→ What you are asked to do: Recast the records below as a JSON list of strings, one string for each line, leaving out blank lines.

---------- Records provided ----------

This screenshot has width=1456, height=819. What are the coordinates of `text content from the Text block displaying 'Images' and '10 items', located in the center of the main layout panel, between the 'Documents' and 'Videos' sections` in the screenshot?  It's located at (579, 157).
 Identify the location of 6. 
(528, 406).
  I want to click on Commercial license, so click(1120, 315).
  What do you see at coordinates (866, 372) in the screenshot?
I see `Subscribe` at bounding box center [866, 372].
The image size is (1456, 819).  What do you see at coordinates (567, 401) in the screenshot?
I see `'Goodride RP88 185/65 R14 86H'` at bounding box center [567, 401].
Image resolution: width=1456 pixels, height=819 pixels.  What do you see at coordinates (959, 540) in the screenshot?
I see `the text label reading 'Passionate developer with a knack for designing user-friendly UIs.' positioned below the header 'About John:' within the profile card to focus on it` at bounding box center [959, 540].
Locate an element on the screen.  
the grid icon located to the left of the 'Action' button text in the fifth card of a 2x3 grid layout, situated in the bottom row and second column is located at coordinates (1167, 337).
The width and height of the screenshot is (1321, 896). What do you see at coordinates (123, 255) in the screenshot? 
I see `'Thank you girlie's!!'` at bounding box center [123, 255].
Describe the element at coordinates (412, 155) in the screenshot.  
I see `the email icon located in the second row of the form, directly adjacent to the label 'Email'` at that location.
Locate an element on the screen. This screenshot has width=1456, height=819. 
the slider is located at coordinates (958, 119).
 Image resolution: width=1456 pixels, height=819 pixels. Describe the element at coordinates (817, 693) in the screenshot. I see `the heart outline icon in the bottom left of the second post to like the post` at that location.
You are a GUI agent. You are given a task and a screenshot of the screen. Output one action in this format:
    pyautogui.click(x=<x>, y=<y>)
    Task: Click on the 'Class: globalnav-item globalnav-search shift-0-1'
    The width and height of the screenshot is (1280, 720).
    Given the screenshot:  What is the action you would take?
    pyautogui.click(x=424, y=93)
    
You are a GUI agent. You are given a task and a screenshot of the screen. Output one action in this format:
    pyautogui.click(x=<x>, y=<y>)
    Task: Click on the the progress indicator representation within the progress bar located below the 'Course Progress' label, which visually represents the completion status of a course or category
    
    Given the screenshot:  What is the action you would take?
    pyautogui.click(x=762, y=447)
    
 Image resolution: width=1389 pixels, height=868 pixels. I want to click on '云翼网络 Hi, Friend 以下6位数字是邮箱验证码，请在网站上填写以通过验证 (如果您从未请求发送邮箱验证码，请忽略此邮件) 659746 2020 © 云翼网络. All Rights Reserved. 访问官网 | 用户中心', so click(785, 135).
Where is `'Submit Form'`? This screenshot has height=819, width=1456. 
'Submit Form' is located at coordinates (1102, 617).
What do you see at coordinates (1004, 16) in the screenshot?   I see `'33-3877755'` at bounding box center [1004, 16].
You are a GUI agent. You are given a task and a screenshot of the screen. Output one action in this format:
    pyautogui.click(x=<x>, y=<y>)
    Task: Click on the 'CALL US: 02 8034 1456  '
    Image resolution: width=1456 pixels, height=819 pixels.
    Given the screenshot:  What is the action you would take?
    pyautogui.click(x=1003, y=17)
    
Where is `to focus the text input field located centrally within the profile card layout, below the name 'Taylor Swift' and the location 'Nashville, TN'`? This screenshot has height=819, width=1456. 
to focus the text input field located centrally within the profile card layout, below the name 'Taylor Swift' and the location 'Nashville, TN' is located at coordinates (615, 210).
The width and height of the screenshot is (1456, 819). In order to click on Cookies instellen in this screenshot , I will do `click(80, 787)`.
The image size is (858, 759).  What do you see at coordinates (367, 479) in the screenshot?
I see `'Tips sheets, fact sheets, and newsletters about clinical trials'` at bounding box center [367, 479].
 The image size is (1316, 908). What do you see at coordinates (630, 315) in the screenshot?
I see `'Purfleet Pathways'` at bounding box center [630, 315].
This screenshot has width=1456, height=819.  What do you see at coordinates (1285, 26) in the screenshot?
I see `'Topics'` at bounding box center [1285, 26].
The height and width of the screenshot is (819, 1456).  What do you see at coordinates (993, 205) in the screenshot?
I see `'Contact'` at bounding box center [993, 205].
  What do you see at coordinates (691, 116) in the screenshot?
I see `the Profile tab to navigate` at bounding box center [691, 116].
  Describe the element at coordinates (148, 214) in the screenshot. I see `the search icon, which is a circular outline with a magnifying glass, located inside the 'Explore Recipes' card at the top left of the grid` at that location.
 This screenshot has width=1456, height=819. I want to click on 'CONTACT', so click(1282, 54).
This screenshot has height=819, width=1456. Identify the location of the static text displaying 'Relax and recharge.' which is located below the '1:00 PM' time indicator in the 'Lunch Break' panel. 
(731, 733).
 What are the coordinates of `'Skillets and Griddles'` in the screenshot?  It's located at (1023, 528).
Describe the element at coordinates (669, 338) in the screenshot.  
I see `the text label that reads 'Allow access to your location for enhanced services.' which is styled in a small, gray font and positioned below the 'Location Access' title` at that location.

----------

→ Response:
[
  "This screenshot has width=1456, height=819. What are the coordinates of `text content from the Text block displaying 'Images' and '10 items', located in the center of the main layout panel, between the 'Documents' and 'Videos' sections` in the screenshot?  It's located at (579, 157).",
  " Identify the location of 6. ",
  "(528, 406).",
  "  I want to click on Commercial license, so click(1120, 315).",
  "  What do you see at coordinates (866, 372) in the screenshot?",
  "I see `Subscribe` at bounding box center [866, 372].",
  "The image size is (1456, 819).  What do you see at coordinates (567, 401) in the screenshot?",
  "I see `'Goodride RP88 185/65 R14 86H'` at bounding box center [567, 401].",
  "Image resolution: width=1456 pixels, height=819 pixels.  What do you see at coordinates (959, 540) in the screenshot?",
  "I see `the text label reading 'Passionate developer with a knack for designing user-friendly UIs.' positioned below the header 'About John:' within the profile card to focus on it` at bounding box center [959, 540].",
  "Locate an element on the screen.  ",
  "the grid icon located to the left of the 'Action' button text in the fifth card of a 2x3 grid layout, situated in the bottom row and second column is located at coordinates (1167, 337).",
  "The width and height of the screenshot is (1321, 896). What do you see at coordinates (123, 255) in the screenshot? ",
  "I see `'Thank you girlie's!!'` at bounding box center [123, 255].",
  "Describe the element at coordinates (412, 155) in the screenshot.  ",
  "I see `the email icon located in the second row of the form, directly adjacent to the label 'Email'` at that location.",
  "Locate an element on the screen. This screenshot has width=1456, height=819. ",
  "the slider is located at coordinates (958, 119).",
  " Image resolution: width=1456 pixels, height=819 pixels. Describe the element at coordinates (817, 693) in the screenshot. I see `the heart outline icon in the bottom left of the second post to like the post` at that location.",
  "You are a GUI agent. You are given a task and a screenshot of the screen. Output one action in this format:",
  "    pyautogui.click(x=<x>, y=<y>)",
  "    Task: Click on the 'Class: globalnav-item globalnav-search shift-0-1'",
  "    The width and height of the screenshot is (1280, 720).",
  "    Given the screenshot:  What is the action you would take?",
  "    pyautogui.click(x=424, y=93)",
  "You are a GUI agent. You are given a task and a screenshot of the screen. Output one action in this format:",
  "    pyautogui.click(x=<x>, y=<y>)",
  "    Task: Click on the the progress indicator representation within the progress bar located below the 'Course Progress' label, which visually represents the completion status of a course or category",
  "    Given the screenshot:  What is the action you would take?",
  "    pyautogui.click(x=762, y=447)",
  " Image resolution: width=1389 pixels, height=868 pixels. I want to click on '云翼网络 Hi, Friend 以下6位数字是邮箱验证码，请在网站上填写以通过验证 (如果您从未请求发送邮箱验证码，请忽略此邮件) 659746 2020 © 云翼网络. All Rights Reserved. 访问官网 | 用户中心', so click(785, 135).",
  "Where is `'Submit Form'`? This screenshot has height=819, width=1456. ",
  "'Submit Form' is located at coordinates (1102, 617).",
  "What do you see at coordinates (1004, 16) in the screenshot?   I see `'33-3877755'` at bounding box center [1004, 16].",
  "You are a GUI agent. You are given a task and a screenshot of the screen. Output one action in this format:",
  "    pyautogui.click(x=<x>, y=<y>)",
  "    Task: Click on the 'CALL US: 02 8034 1456  '",
  "    Image resolution: width=1456 pixels, height=819 pixels.",
  "    Given the screenshot:  What is the action you would take?",
  "    pyautogui.click(x=1003, y=17)",
  "Where is `to focus the text input field located centrally within the profile card layout, below the name 'Taylor Swift' and the location 'Nashville, TN'`? This screenshot has height=819, width=1456. ",
  "to focus the text input field located centrally within the profile card layout, below the name 'Taylor Swift' and the location 'Nashville, TN' is located at coordinates (615, 210).",
  "The width and height of the screenshot is (1456, 819). In order to click on Cookies instellen in this screenshot , I will do `click(80, 787)`.",
  "The image size is (858, 759).  What do you see at coordinates (367, 479) in the screenshot?",
  "I see `'Tips sheets, fact sheets, and newsletters about clinical trials'` at bounding box center [367, 479].",
  " The image size is (1316, 908). What do you see at coordinates (630, 315) in the screenshot?",
  "I see `'Purfleet Pathways'` at bounding box center [630, 315].",
  "This screenshot has width=1456, height=819.  What do you see at coordinates (1285, 26) in the screenshot?",
  "I see `'Topics'` at bounding box center [1285, 26].",
  "The height and width of the screenshot is (819, 1456).  What do you see at coordinates (993, 205) in the screenshot?",
  "I see `'Contact'` at bounding box center [993, 205].",
  "  What do you see at coordinates (691, 116) in the screenshot?",
  "I see `the Profile tab to navigate` at bounding box center [691, 116].",
  "  Describe the element at coordinates (148, 214) in the screenshot. I see `the search icon, which is a circular outline with a magnifying glass, located inside the 'Explore Recipes' card at the top left of the grid` at that location.",
  " This screenshot has width=1456, height=819. I want to click on 'CONTACT', so click(1282, 54).",
  "This screenshot has height=819, width=1456. Identify the location of the static text displaying 'Relax and recharge.' which is located below the '1:00 PM' time indicator in the 'Lunch Break' panel. ",
  "(731, 733).",
  " What are the coordinates of `'Skillets and Griddles'` in the screenshot?  It's located at (1023, 528).",
  "Describe the element at coordinates (669, 338) in the screenshot.  ",
  "I see `the text label that reads 'Allow access to your location for enhanced services.' which is styled in a small, gray font and positioned below the 'Location Access' title` at that location."
]